Она заставила себя подняться с постели и выпустила тонкую струйку в ночной горшок. Подошла к тазу с водой и проломила хрупкую корочку льда. Распустила завязки на шее и стянула через голову ночную рубашку. И застыла обнаженная, не видя во мраке своего тела – тени, вознесшейся над полом. Потом она зачерпнула ледяной воды и плеснула на голову и шею – будто полоснула кожу бритвой. Маргарет любила зиму, любила чистоту ее наказаний, чистоту бодрствования перед отходом ко сну, при свете одной лишь свечи. Но рядом всегда был муж, он не отставал от нее, заполнял собою сияющую пустоту, и к тому же терпеть не мог холода: сквернословя и кляня все на свете, он все пуще раздувал огонь, играл в карты, пьянствовал, обжирался, хохотал красным ртом, а по ночам, распалившись, жалил и жалил ее своим осиным жалом.

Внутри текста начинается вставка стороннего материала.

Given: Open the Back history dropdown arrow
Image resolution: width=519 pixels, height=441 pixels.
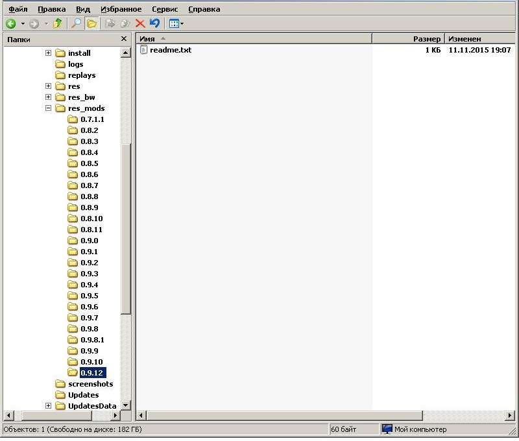Looking at the screenshot, I should pos(23,24).
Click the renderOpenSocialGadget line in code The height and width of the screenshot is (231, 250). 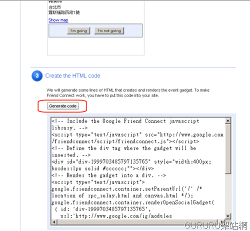pyautogui.click(x=133, y=203)
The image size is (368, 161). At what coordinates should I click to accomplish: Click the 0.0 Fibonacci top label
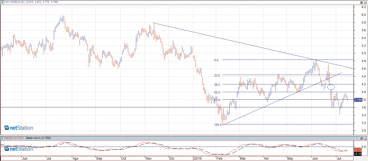[216, 60]
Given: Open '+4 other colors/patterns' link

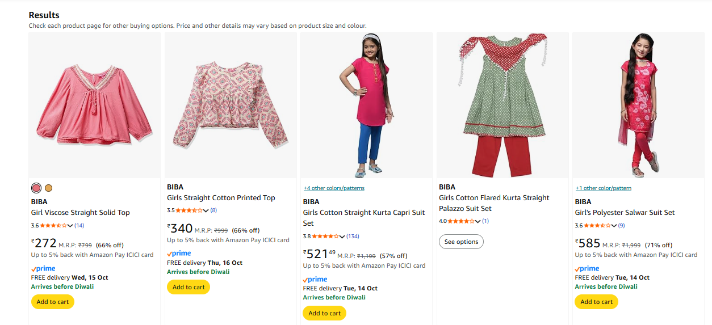Looking at the screenshot, I should 334,188.
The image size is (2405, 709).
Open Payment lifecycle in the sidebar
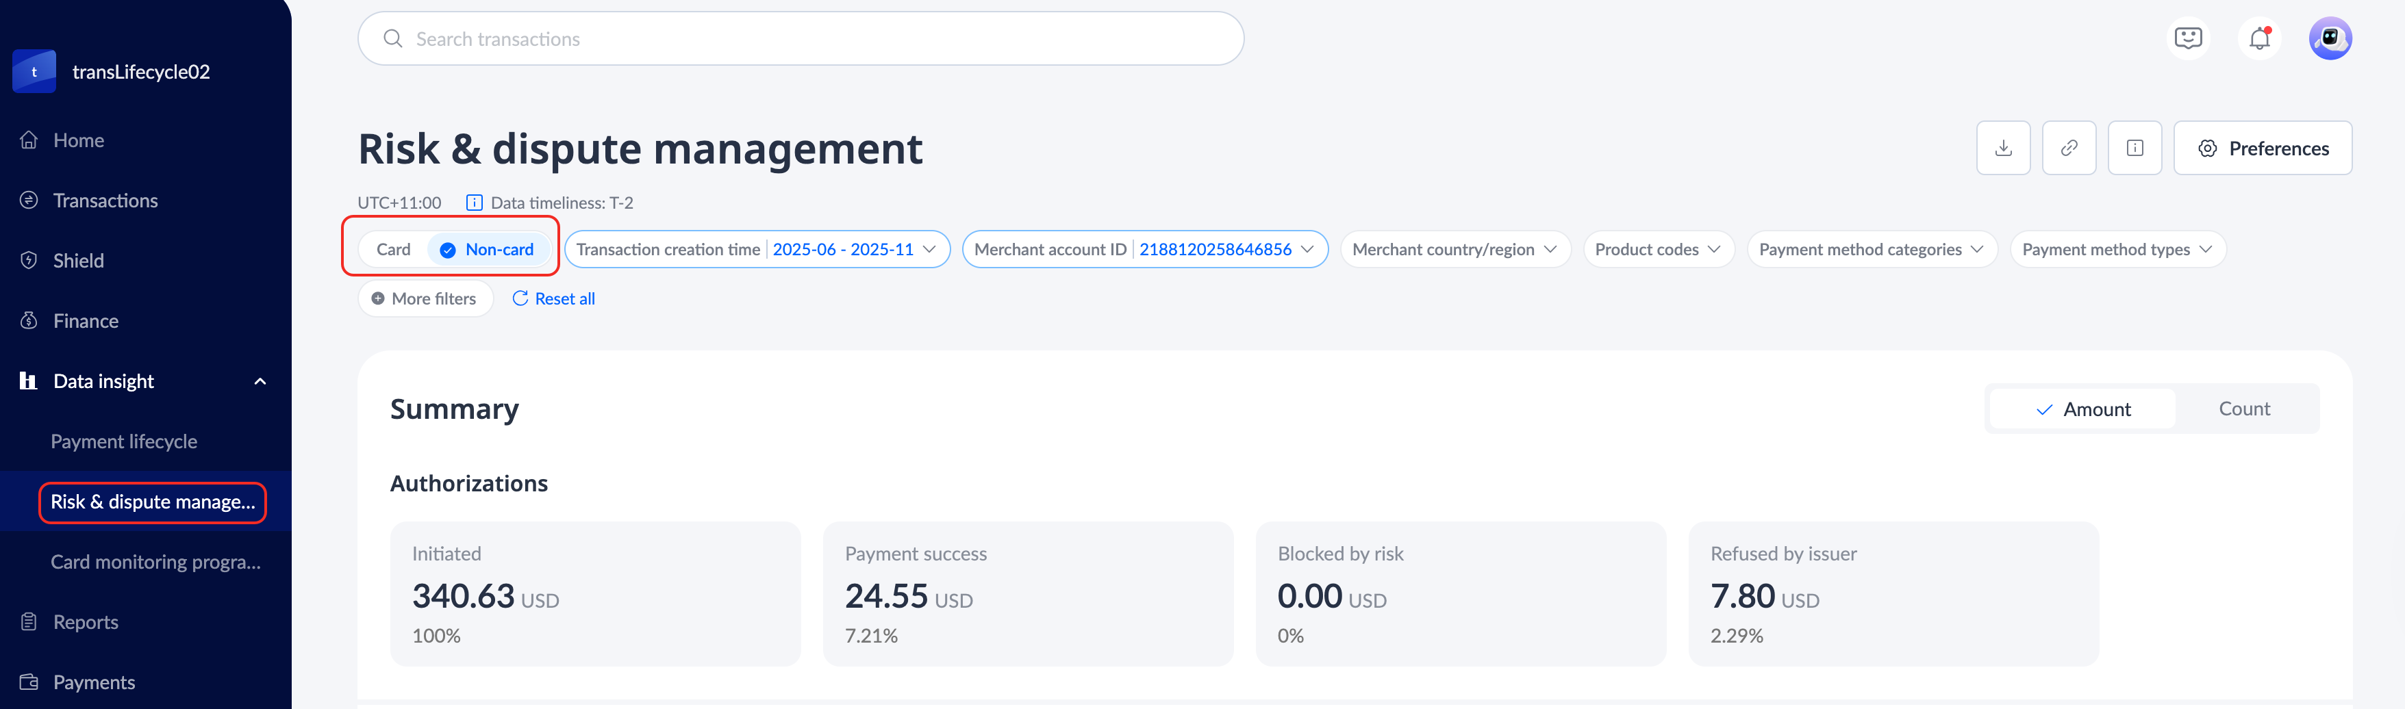point(124,441)
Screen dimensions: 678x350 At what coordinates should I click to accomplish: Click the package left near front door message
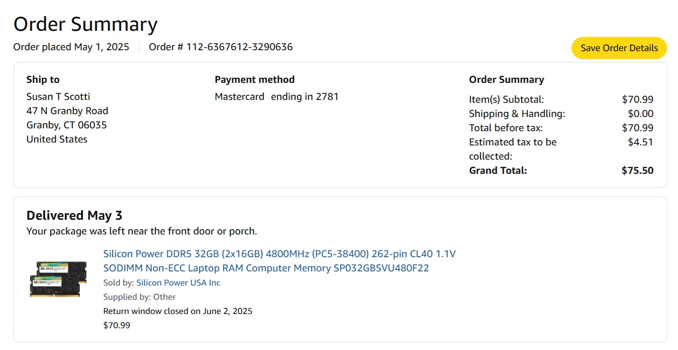pyautogui.click(x=142, y=231)
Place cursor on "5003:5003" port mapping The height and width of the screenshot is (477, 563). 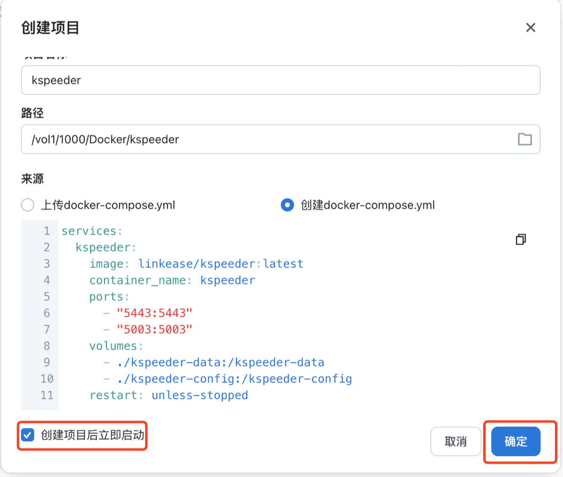click(x=155, y=329)
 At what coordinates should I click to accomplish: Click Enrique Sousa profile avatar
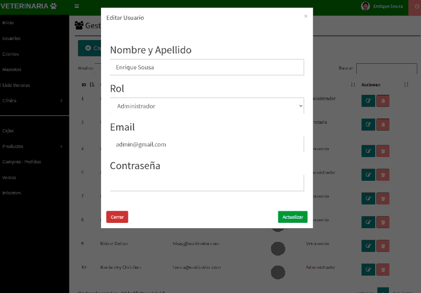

Она вытерла насухо гладкую онемевшую кожу. Снова натянула ночную рубашку. Держась за край стола, опустилась на колени помолиться. На мутно-серой стене явственно проступал черным маленький деревянный крест. Она вперила взор прямо в него. И начала.
Мэтью Аллен поднял голову и вгляделся в утро. Вот они, деревья, прямо за голубой лужайкой. Тонкие ветки сливаются, образуя коричневатую дымку. Он вновь опустил взгляд на листок с расчетами.